▶ _Directions for this task_: Translate this sentence from the introductory comments into Spanish: "Bro. Haynes, in his concise article, brings the doctrinal difficulties between certain factions of the Christian Church and Freemasonry to the surface."

▶ _Passage provided_:
....
Introductory Comments

I have had the privilege of reading the paper by Bro. G. D. Haynes which I found in the reading room. Without any motivation to become involved in false flattery or exaggeration, I suggest that if one can "download" a paper of this quality from M.B.L., the Bulletin Board has justified its existence. Bro. Haynes as a Presbyterian Minister brings focus and clarity to the present conflict between certain segments of the Christian Church and Freemasonry which Freemasonry's leaders have failed to elucidate. No useful clarification comes from reading the writings of those opposed to Freemasonry since in almost every case they are trapped within their own particular philosophical outlook and therefore are unable to critique Freemasonry in a manner which in the thoughtful Freemason's eyes would have validity. Bro. Haynes, in his concise article, brings the doctrinal difficulties between certain factions of the Christian Church and Freemasonry to the surface.

If there is a criticism of the article, [and this is not really a criticism since I recognize that Bro. Haynes was giving a lecture in Lodge and therefore under the usual time constraints] it is that the conciseness of the article makes it difficult for the reader who is unfamiliar with such concepts as "Faith through salvation alone" versus "Faith through good works" to gain a true appreciation of the cogency of Bro. Haynes comments.
....
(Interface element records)
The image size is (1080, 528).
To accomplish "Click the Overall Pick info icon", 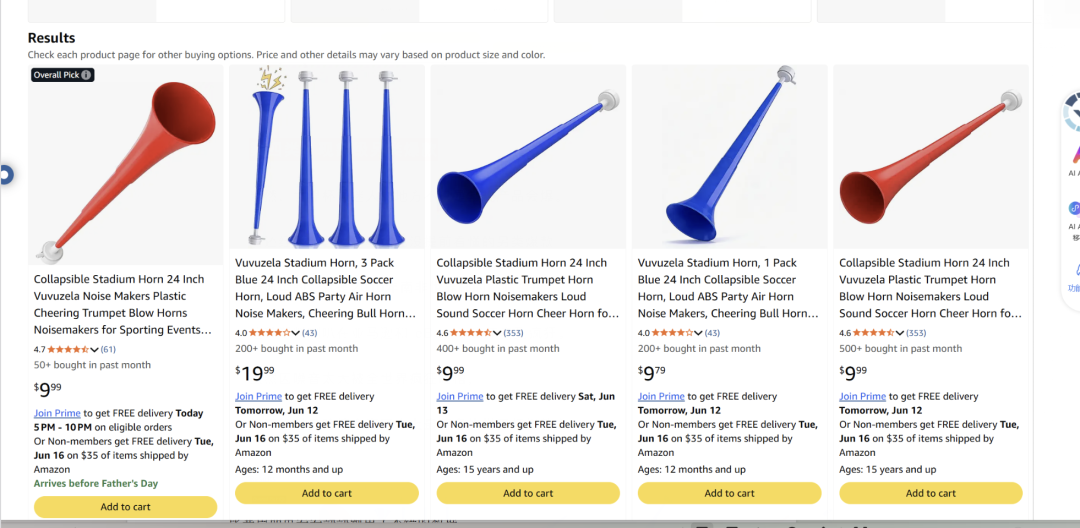I will [x=86, y=75].
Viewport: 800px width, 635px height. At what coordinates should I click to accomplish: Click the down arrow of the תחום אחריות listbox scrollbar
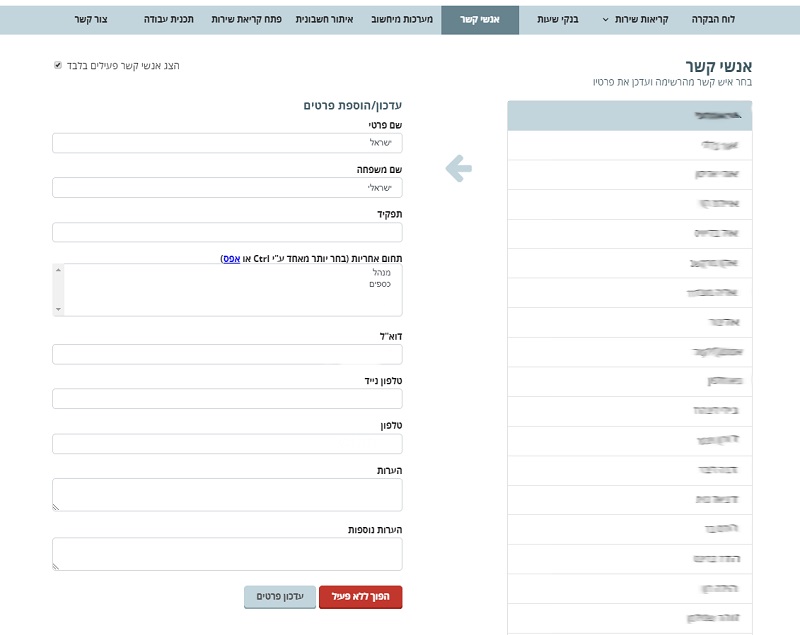pyautogui.click(x=58, y=310)
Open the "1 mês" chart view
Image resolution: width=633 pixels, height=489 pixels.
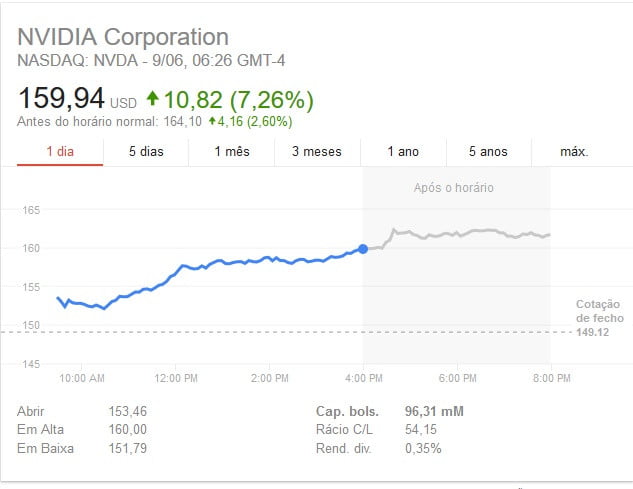click(231, 152)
....
▶ _Result for this exercise_: El hermano Haynes, en su conciso artículo, saca a la superficie las dificultades doctrinales entre ciertas facciones de la Iglesia cristiana y la francmasonería.